• [課題 A]:
商社に関する読解文から、「世界最大市場の中国、LNG大」を含む語句で始まり「1兆円超をたたき出しました。」で終わる部分を、一字も変えずに抜き出せ。
• [課題 B]:
商社の課題を扱った読解文の内容を、2文でまとめよ。

• [読解文]:
世界最大市場の中国、LNG大生産国のロシアのビジネスをどう見直すかが商社の経営課題になっている Photo:JIJI

 

 『週刊ダイヤモンド』2月3日号の第1特集は「商社の快進撃」です。

 

米著名投資家のウォーレン・バフェット氏が株式を取得した2020年以降、総合商社の株価は最大4倍以上に上昇。三菱商事や三井物産は、初めて純利益1兆円超をたたき出しました。

 

しかし、絶好調に見える商社にも死角はあります。

 

例えば、米中対立の激化などで中国ビジネスのリスクが高まっていることは大きな波乱要因です。

 

本特集は総力取材で発掘した独自ネタで、商社の課題を浮き彫りにします。(ダイヤモンド編集部副編集長 千本木啓文) 【この記事の画像を見る】 

 

● 中国から最速“足抜け”を果たしたのは 人員を6割減へらした財閥系商社  

 

ダイヤモンド編集部は、ブレーントラスト社の総合商社専門誌「週刊ブレーンズ」のデータなどを基に、2008~23年の七大商社の中国における駐在員数や投資額の変化を分析した。  すると、カントリーリスクが高まっている中国やロシアからヒトやカネを引き揚げている実態が明らかになった。

• [収集した資料]:
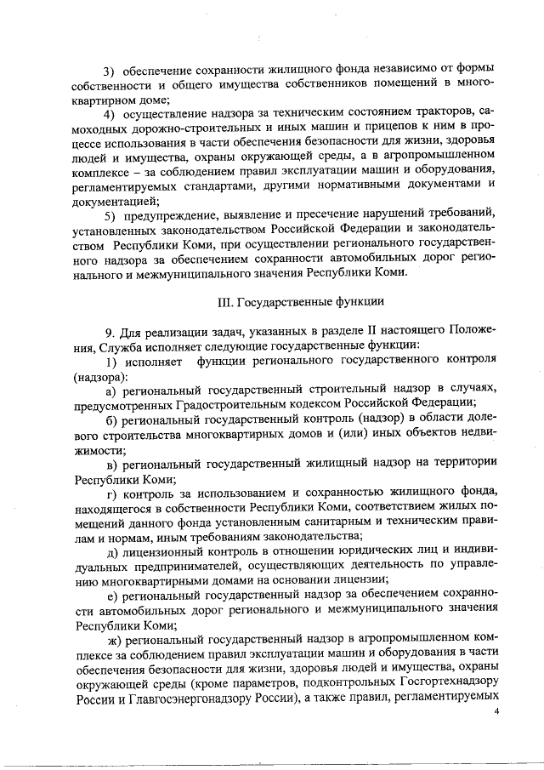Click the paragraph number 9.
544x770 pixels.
point(108,329)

• [解答 A]:
世界最大市場の中国、LNG大生産国のロシアのビジネスをどう見直すかが商社の経営課題になっている Photo:JIJI

 

 『週刊ダイヤモンド』2月3日号の第1特集は「商社の快進撃」です。

 

米著名投資家のウォーレン・バフェット氏が株式を取得した2020年以降、総合商社の株価は最大4倍以上に上昇。三菱商事や三井物産は、初めて純利益1兆円超をたたき出しました。

• [解答 B]:
『週刊ダイヤモンド』2月3日号の第1特集「商社の快進撃」は、バフェット氏の株式取得以降に株価が最大4倍以上に上昇し、三菱商事や三井物産が初めて純利益1兆円超を出した総合商社を取り上げ、米中対立の激化などで高まる中国ビジネスのリスクといった死角を独自ネタで浮き彫りにする。ダイヤモンド編集部が2008~23年の七大商社の中国における駐在員数や投資額の変化を分析したところ、カントリーリスクが高まっている中国やロシアからヒトやカネを引き揚げている実態が明らかになった。